Review: CHRONICLE

Featured Critic; St. Louis, MO
Review: CHRONICLE
Packaged as a teen-centric superhuman drama, "Chronicle", eventually manages to wring genuine thrills from a variety of well-worn genre tropes. With its camcorder immediacy and 20+ aged high school seniors, "Chronicle" may look like stale contemporary TV, but ultimately delivers well on the powers-without-capes premise of "Smallville", which itself (ironically) owes heavily to the super-humans-with-real-life-problems concept of the first Marvel comics. Under its handheld hip exterior, "Chronicle" is really a classic comic book origin story and subsequent smack down. If, as David Carradine postulates in "Kill Bill Volume 2", that Clark Kent is really just Superman's commentary on humanity, then perhaps the camcorder dressing of "Chronicle" is it's makers (director Josh Trank and writer Max Landis) commentary on the current culture that is still devouring and making over super hero concepts of decades ago. Or, maybe it's just another one of the makeover artists looking to tell it's own twist on the familiar.

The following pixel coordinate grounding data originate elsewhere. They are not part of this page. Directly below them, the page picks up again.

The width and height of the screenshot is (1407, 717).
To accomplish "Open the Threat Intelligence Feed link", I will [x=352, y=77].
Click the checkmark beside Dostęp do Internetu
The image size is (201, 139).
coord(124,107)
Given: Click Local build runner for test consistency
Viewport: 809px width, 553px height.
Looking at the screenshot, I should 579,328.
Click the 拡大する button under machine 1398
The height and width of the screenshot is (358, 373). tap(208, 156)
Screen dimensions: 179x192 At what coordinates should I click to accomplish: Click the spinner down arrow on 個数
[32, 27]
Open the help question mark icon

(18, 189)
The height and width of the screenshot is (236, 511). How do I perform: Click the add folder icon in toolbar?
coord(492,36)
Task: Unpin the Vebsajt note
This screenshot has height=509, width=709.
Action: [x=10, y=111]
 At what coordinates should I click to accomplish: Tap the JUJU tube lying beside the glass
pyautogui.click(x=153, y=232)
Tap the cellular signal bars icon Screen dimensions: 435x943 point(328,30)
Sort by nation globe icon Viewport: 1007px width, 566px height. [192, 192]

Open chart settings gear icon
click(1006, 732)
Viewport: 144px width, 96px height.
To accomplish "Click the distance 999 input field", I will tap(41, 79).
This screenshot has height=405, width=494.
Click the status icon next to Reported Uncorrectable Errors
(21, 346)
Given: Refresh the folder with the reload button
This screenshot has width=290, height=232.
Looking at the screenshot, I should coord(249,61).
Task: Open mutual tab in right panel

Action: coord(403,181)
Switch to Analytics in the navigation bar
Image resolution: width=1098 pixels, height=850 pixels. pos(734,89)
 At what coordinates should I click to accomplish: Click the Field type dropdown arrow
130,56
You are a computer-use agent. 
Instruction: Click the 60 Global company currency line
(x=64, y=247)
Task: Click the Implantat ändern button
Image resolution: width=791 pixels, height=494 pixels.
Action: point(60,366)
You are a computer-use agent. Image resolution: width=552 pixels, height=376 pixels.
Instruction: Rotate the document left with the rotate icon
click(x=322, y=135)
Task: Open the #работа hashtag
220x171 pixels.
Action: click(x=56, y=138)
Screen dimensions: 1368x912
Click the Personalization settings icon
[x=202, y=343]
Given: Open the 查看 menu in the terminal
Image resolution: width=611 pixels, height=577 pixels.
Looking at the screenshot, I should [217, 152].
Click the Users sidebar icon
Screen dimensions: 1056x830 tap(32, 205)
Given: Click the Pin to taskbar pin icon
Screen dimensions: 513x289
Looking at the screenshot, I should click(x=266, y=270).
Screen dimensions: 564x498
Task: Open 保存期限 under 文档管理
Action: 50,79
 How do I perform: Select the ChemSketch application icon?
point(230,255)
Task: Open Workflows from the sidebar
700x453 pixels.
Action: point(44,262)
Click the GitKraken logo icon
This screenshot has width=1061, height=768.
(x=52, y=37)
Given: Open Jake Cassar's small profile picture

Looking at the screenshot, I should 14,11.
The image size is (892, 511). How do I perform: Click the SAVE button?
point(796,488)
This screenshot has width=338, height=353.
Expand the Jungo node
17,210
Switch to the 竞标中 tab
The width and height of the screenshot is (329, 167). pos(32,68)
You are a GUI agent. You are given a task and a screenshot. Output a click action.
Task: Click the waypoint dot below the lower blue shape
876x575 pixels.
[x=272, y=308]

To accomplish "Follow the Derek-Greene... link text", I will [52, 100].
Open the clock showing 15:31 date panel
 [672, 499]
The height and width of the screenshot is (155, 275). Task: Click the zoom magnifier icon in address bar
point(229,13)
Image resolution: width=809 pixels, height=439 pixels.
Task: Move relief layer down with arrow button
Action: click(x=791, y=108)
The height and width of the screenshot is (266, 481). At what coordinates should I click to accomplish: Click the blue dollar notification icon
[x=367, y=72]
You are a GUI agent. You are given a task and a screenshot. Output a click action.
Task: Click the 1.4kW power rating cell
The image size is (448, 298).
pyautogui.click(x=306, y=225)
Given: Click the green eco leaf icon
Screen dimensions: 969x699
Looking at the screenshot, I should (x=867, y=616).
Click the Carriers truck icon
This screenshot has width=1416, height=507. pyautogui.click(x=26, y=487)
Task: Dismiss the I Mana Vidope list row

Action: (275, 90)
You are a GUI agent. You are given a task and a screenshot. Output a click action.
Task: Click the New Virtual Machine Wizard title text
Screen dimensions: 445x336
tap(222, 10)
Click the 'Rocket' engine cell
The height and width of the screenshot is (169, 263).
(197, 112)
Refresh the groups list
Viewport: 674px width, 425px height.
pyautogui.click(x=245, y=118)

Whichever the case, the visceral nature of the core spectacle makes it a success.
Known by leery audiences for their sometimes-puke-inducing vertigo, camcorder movies seek to define themselves by being on the cutting edge of modern visual language while also maintaining a verite-fused footing in traditional storytelling. In order to overcome their inherent negative associations, conventional cinema audiences demand that all camcorder movies work extra hard to justify their existence. And the good ones do, making the style's intended sense of visceral immediacy work for them (See "Troll Hunter", or the first "Paranormal Activity").

Here, the "found footage" notion of such films is once again pushed to extremes of general behavioral logic as we question why the camera must be continuously running. (And we get the usual answer, dating back to "Blair Witch": Camera-induced Reality Separation Compulsion! Or, CRSC - a syndrome more common in movies than in real life.) We are lured in to thinking that this may just be a run of the mill assemblage of faux-found footage - but then the telekinesis kicks in (cool!), the characters' nosebleeds start up (uh oh!), and the visual effects set in (whoa!). And this works. By the end, "Chronicle" ratchets up the camcorder plausibility even as the story itself soars into a classic super-human spectacle of mass property damage and good versus evil melodrama.

"Chronicle" coaxes one into a false sense of the blahs with its relatively slow-going early portion, which only serves to effectively up the dazzle-factor of the final showdown. One extended winning sequence, fully realized as point-of-view camcorder footage by an understandably panicked shooter, involves a car and the Seattle Space Needle. It is around this point that other "found footage", including security camera material and news coverage, heavily becomes part of the narrative timeline. Which makes sense, since by this time, as the action spills out into the world proper, there would be more video footage of the unbelievable craziness available than anyone could ever use. YouTube alone would be downright lousy with freaked-out uploads of "Un-caped wonder stuns city!" minutes after the events went down.

For the filmmakers of "Chronicle", who are out to convince us of their meta-human as meta-reality concept, it's interesting that we've arguably reached the cultural place where the former is the easier sell. It's true in one sense that every "X-Men" movie (a franchise which this origin story also owes a bit to) has faced the hurdle of convincing audiences that their notions of paranormal-powered individuals can exist in the confines our known world. But on the other hand, that audience is an easier sell, as there is no visual element in play (the camcorder) constantly screaming, "Hey look, this is all REAL!!!!" That "Chronicle", during its running time, improves in this regard, even as it increases exponentially in the unreal pyrotechnics of the "Superman II"-style citywide super-brawl, is a true testament to the film's cast and crew.

Rendering all the visual effects to match the handheld aesthetic has got to be a lot harder than rendering the same action conventionally. Then again, "Chronicle" is a lot less shaky than most "shaky-cam" efforts, which further my own guess that this film was initially shot for 3-D, and then released in 2-D when the cool kids decided 3-D wasn't cool anymore, sometime last year. That wisely leaves us with what will always be cool - a super hero origin story that culminates in a high-drama high-flying battle, which in the end earns our enraptured attention.